On March 4, 1789, the first U.S. Congress convened at New York City’s Federal Hall. It got off to a bit of a rocky start: Only 22 of the 81 members of the Senate and the House of Representatives made it to New York in time to attend the first day in session, and it took another month for enough congressmen to arrive to form a quorum, allowing voting to begin. The first session ran through September 29, at which point the congressmen left for a three-month recess.

It was during this first congressional recess that President George Washington made the country’s very first recess appointments. The U.S. Constitution provides that the Senate must approve presidential appointments. But at a time when cross-country travel by horse prevented senators from quickly convening, the framers of the Constitution decided to add a clause allowing the president to make temporary appointments during a congressional recess.

Recess appointments became controversial as modern travel and longer congressional sessions have eliminated some of the reasons that the framers created the exception in the first place. These appointments drew increased scrutiny in the 21st century, with the Supreme Court ruling on them for the first time in 2014.

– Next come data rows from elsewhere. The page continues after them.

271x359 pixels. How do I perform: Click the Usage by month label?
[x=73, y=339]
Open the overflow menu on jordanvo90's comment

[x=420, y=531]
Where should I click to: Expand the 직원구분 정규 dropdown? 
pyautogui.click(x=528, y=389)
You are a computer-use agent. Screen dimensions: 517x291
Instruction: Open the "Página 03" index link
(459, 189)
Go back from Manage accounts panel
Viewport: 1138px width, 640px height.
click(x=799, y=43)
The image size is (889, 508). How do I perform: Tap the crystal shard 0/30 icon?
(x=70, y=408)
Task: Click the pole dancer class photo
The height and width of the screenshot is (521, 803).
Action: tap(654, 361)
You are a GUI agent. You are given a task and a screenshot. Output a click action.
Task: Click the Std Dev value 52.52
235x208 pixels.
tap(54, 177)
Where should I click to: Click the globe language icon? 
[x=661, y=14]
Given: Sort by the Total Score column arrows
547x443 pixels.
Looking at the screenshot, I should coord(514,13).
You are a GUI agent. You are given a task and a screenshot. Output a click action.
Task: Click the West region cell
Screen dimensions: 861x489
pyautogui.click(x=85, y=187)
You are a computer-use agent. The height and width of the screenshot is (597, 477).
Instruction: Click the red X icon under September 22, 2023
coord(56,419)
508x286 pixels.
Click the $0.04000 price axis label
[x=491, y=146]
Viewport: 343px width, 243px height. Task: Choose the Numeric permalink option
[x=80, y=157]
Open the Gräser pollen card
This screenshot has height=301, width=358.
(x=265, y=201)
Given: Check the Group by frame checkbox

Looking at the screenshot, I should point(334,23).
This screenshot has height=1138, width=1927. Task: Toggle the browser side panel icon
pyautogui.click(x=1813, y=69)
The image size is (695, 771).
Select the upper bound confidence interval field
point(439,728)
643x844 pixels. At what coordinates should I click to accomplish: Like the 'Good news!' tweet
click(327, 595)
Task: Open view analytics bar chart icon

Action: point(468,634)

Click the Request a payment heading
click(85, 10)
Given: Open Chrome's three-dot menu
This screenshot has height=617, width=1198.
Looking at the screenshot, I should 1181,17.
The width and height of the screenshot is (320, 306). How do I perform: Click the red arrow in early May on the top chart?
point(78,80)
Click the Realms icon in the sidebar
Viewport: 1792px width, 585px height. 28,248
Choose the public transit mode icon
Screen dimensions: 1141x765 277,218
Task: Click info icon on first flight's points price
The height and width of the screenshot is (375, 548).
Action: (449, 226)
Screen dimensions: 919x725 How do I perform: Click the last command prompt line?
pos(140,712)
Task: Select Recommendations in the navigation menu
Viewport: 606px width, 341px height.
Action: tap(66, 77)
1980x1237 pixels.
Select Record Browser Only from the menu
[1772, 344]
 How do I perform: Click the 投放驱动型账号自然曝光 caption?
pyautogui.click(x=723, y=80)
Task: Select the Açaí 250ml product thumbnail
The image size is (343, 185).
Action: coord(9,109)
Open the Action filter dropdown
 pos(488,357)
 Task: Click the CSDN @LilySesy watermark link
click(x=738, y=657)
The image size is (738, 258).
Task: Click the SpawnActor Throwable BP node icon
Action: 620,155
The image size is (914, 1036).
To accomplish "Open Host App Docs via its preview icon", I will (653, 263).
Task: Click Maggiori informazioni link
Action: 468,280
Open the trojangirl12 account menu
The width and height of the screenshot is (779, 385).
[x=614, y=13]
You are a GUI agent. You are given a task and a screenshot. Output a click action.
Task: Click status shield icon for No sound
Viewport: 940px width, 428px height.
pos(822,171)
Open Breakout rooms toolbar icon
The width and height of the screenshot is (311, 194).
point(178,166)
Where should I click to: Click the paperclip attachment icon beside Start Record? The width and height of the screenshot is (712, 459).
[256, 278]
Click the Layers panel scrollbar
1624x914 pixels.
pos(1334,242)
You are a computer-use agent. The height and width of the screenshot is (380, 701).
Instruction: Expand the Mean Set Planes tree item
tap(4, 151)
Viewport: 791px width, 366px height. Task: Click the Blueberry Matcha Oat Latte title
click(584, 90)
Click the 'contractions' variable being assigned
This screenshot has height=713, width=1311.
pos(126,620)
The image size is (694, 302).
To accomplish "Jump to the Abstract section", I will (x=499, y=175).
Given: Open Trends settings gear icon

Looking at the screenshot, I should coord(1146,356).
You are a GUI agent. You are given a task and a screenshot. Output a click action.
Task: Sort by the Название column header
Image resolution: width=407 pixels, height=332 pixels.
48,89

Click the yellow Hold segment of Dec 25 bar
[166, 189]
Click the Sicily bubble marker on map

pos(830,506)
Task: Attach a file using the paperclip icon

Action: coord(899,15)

The Origins and Role of Recess Appointments

The legal basis for recess appointments comes from Article II, Section 2 of the Constitution, which states: “The President shall have Power to fill up all Vacancies that may happen during the Recess of the Senate, by granting Commissions which shall expire at the End of their next Session.” Recess appointments are temporary, and appointees must receive congressional approval in order to continue their role for more than one congressional session.

Methods of travel and communication in the 1780s limited how quickly senators could gather to approve appointments during recesses, which could last for several months at a time. This may explain why the framers do not seem to have debated recess appointments very much before including the presidential power in the Constitution. In the Federalist Papers, Alexander Hamilton called it “nothing more than a supplement…for the purpose of establishing an auxiliary method of appointment, in cases to which the general method was inadequate.”

Controversies Over Recess Appointments

The Senate has historically approved most recess appointments, but there have been some notable exceptions. In 1831, during a nine-month period in which Congress did not meet, Andrew Jackson appointed Martin Van Buren as ambassador to Great Britain. The Senate had previously rejected many of Jackson’s appointments, and when it began a new session, it rejected Buren’s nomination—this time with Jackson’s own vice president, John C. Calhoun, casting the deciding “no” vote (Jackson responded by dropping Calhoun as his running mate in his reelection and replacing him with Van Buren).

In the 1950s, President Dwight D. Eisenhower appointed three Supreme Court justices—Earl Warren, William J. Brennan and Potter Stewart—during congressional recesses. The Senate approved all three appointments when it was back in session. However, Eisenhower’s actions led the Senate Judiciary Committee to issue a report arguing that a president should only make recess appointments in unusual circumstances.

Even so, recess appointments remained relatively unchallenged until the 21st century.

Supreme Court Weighs In

Today, senators have access to faster communication and transportation systems that allow them to quickly notify each other and gather at the Capitol in Washington, D.C., should the need arise. The length of congressional recesses has also grown shorter, and it is no longer normal for the Senate to be out of session for half the year. Because of this, critics of recess appointments have questioned the appropriateness and relevancy of the process in modern politics.

In addition, recess appointments—as well as the definition of what counts as a “recess”—have become more politically charged. Since the mid-2000s, senators have tried to block presidents from making recess appointments by sending a senator to an empty chamber every three days during recesses to bang a gavel, thus carving up the period of time the Senate is technically in recess, reports The New York Times.

The Supreme Court has upheld this method of shortening recesses. In January 2012, in response to the Senate refusing to hold hearings on President Barack Obama’s nominations, Obama appointed three people to the National Labor Relations Board during a congressional recess.

In 2014, the Supreme Court upheld the legality of recess appointments in its ruling for National Labor Relations Board v. Noel Canning. However, the court ruled that Obama’s three appointments did not count as recess appointments because the recess in question lasted for fewer than 10 days.

During President Donald Trump’s first term, senators continued to use the same method to block recess appointments. In April 2020, Trump threatened to force Congress to adjourn if the Senate did not approve his nominations, so that he could make recess appointments. Following his election in November 2024, Trump declared his intention to make recess appointments when he takes office.